Genius 3813 punti

I muschi

Gli alberi, i cespugli, le erbe, insomma la maggior parte delle piante che conosci, hanno all’interno delle radici e del fusto strutture che, come sottilissime cannucce messe in piedi una a fianco dell’altra, trasportano l’acqua e i sali minerali dal terreno alle foglie. Queste strutture sono chiamate vasi; le piante che possiedono i vasi sono dette piante vascolari. I vasi riescono a fare risalire acqua e sali minerali dal terreno fino a grande altezza; queste “cannucce” hanno pareti rigide e resistenti, e perciò aiutano la pianta a stare in piedi. Perciò le piante vascolari possono permettersi di diventare molto alte!

Torniamo adesso ai muschi. Questi vegetali non possiedono vasi, ma assorbono l’acqua e i nutrienti direttamente dall’ambiente, attraverso tutta la superficie del loro corpo. Per questa ragione non possono diventare molto grandi: se crescessero troppo, le sostanze non riuscirebbero ad arrivare dall’esterno fino alla parte più interna del muschio! Se guardi con attenzione un muschio, vedrai che è formato da una sorta di piccolo fusto, da cui escono minute “foglioline”, verdi e capaci di compiere la fotosintesi: ecco perché i muschi sono comunque considerati vegetali.

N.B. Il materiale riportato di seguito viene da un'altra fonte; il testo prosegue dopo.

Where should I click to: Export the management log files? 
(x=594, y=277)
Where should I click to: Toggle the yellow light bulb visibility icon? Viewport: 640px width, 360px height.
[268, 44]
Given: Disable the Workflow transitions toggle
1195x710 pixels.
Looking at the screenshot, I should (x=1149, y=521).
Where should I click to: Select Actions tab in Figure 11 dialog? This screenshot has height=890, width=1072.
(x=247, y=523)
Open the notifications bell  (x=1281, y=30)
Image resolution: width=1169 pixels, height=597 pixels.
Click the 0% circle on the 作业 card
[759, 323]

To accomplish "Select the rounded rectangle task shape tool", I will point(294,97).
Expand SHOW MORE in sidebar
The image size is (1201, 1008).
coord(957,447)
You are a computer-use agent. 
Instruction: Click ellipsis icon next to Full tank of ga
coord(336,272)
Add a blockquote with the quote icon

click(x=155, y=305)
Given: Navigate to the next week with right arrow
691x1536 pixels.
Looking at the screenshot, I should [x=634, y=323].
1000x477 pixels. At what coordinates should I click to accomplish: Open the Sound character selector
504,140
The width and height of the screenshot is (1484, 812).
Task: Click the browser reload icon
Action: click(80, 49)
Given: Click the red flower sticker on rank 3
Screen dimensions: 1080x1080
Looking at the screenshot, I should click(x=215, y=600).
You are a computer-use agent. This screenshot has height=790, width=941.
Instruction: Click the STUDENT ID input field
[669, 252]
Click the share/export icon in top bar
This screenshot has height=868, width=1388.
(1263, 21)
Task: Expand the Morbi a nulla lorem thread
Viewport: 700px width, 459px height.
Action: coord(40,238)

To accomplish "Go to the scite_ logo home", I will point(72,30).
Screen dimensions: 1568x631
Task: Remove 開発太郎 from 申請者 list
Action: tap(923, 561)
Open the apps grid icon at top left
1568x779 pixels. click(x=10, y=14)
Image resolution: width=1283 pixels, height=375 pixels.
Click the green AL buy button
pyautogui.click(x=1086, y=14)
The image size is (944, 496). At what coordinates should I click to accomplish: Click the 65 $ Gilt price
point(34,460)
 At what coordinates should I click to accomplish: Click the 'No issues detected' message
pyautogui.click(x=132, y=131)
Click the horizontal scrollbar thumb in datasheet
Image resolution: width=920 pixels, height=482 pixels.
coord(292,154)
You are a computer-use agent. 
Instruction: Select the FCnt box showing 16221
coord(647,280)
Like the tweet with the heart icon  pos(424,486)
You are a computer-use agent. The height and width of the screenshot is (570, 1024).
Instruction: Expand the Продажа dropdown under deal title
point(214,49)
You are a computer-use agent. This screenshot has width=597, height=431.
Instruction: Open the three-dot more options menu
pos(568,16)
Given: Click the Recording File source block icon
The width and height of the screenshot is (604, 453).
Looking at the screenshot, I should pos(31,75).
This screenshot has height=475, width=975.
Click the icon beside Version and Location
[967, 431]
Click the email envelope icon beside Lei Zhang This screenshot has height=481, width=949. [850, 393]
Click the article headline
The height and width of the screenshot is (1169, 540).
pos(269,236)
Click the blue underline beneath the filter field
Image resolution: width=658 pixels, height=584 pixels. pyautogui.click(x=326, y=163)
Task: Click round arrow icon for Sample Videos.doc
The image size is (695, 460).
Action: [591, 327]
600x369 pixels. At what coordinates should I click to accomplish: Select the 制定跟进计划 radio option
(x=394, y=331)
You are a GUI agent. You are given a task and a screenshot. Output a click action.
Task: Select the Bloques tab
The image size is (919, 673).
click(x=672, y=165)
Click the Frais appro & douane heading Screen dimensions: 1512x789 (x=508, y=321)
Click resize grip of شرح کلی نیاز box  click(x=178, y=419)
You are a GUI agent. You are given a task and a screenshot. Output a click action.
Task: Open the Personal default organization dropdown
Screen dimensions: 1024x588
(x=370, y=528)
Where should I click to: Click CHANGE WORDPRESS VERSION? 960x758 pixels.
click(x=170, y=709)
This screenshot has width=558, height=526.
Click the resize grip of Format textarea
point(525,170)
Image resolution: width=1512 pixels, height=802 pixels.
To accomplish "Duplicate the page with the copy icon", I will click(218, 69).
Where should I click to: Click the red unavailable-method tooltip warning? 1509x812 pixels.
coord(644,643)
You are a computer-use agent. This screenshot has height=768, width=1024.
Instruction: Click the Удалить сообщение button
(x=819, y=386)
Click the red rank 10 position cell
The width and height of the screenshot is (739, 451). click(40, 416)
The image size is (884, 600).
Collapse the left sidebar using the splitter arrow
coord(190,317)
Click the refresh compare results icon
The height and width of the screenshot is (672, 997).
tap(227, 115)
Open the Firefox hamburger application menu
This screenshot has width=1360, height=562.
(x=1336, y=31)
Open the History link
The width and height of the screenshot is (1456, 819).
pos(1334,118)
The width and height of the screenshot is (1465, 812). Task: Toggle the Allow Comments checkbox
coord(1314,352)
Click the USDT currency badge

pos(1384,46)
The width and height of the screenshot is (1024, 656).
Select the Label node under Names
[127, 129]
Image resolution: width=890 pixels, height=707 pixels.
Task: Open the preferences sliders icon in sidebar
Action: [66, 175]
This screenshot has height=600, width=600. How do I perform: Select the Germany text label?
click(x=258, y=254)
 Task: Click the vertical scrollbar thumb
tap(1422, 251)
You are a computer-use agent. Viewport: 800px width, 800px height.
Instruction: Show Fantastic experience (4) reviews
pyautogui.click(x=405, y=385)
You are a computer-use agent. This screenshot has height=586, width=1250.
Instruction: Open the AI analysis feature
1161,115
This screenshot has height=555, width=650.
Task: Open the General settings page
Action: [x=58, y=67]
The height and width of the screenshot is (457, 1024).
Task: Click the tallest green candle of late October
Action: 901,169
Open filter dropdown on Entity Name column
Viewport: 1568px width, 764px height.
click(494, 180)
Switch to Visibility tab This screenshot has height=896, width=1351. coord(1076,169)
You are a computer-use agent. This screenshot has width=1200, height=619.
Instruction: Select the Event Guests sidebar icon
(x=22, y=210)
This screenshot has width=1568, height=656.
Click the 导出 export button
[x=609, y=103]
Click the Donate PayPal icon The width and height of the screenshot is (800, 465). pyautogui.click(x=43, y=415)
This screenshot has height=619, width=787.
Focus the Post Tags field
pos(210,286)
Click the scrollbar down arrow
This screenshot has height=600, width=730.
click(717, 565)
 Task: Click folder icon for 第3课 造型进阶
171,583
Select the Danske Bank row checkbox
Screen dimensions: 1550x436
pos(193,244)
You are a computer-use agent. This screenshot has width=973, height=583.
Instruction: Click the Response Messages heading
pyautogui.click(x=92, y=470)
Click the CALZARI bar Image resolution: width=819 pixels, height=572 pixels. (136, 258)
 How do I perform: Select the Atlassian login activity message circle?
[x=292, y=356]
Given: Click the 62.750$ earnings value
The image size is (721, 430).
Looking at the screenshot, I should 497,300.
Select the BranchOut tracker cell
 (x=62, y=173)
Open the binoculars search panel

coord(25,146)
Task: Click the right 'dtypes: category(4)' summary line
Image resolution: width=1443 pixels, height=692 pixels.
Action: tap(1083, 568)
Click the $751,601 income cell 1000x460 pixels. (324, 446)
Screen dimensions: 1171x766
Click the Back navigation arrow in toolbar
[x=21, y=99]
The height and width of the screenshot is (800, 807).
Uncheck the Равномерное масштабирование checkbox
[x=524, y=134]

I muschi non hanno neanche radici vere e proprie, come quelle delle piante vascolari. Possiedono strutture dette rizoidi, che servono a fissare le pianticine al terreno e, naturalmente, ad assorbire acqua e nutrienti.

DOVE VIVONO I MUSCHI?
Per assorbire acqua e sali minerali più facilmente, i muschi preferiscono i luoghi molto umidi: le zone più ombrose dei boschi, la superficie di rocce e tronchi, ma anche tetti di case e vecchi muri posti in prossimità di corsi d’acqua. A volte crescono solo sulla parte del tronco di un albero esposta a nord e quindi meno esposta al Sole!

Sono piante capaci di sopportare condizioni ambientali particolarmente difficili, come il freddo intenso e periodi di siccità: in questi casi, i muschi entrano in una “fase di riposo” e sembrano disseccarsi,in attesa di tempi migliori. Ecco perché a volte sembrano giallastri e secchi! Ma appena l’umidità e la temperatura ritornano favorevoli, ecco che le piantine “si risvegliano” e ritornano morbide e di un bel verde brillante. Così facendo, riescono a vivere in montagna a quote molto elevate e in zone dove le piante vascolari non potrebbero sopravvivere.

COME SI RIPRODUCE IL MUSCHIO?
I muschi non si riproducono tramite i semi. E infatti, non hanno neppure fiori.

Le piccole piantine verdi che chiamiamo muschio producono le cellule riproduttive (chiamate gameti) e per questo motivo sono dette gametofiti (cioè “portatori di gameti”). Nei gametofiti ci sono gli organi di riproduzione sessuale, chiamati anteridio e archegonio. L’anteridio contiene le cellule riproduttive maschili, l’archegonio produce quelle femminili (ovuli). Quando c’è umidità sufficiente, le cellule maschili scivolano fino agli archegoni e si uniscono agli ovuli. Questo processo è la fecondazione.

Subito dopo la fecondazione, l’ovulo cresce e si trasforma in una struttura di aspetto diverso dalla piantina verde, chiamata sporofito perché “porta le spore”. Lo sporofito cresce proprio in cima al gametofito (quindi puoi vederlo alla sommità della piantina verde), al quale resta sempre unito. Lo sporofito è buffo: è formato da un lungo filamento sottile che in testa ha una specie di “scatolina”, la capsula. Dentro la capsula si formano cellule speciali molto resistenti, le spore, destinate a essere sparpagliate dal vento quando la capsula si aprirà. Se le condizioni di umidità sono adatte, la spora germina e dà origine a una nuova piantina di muschio.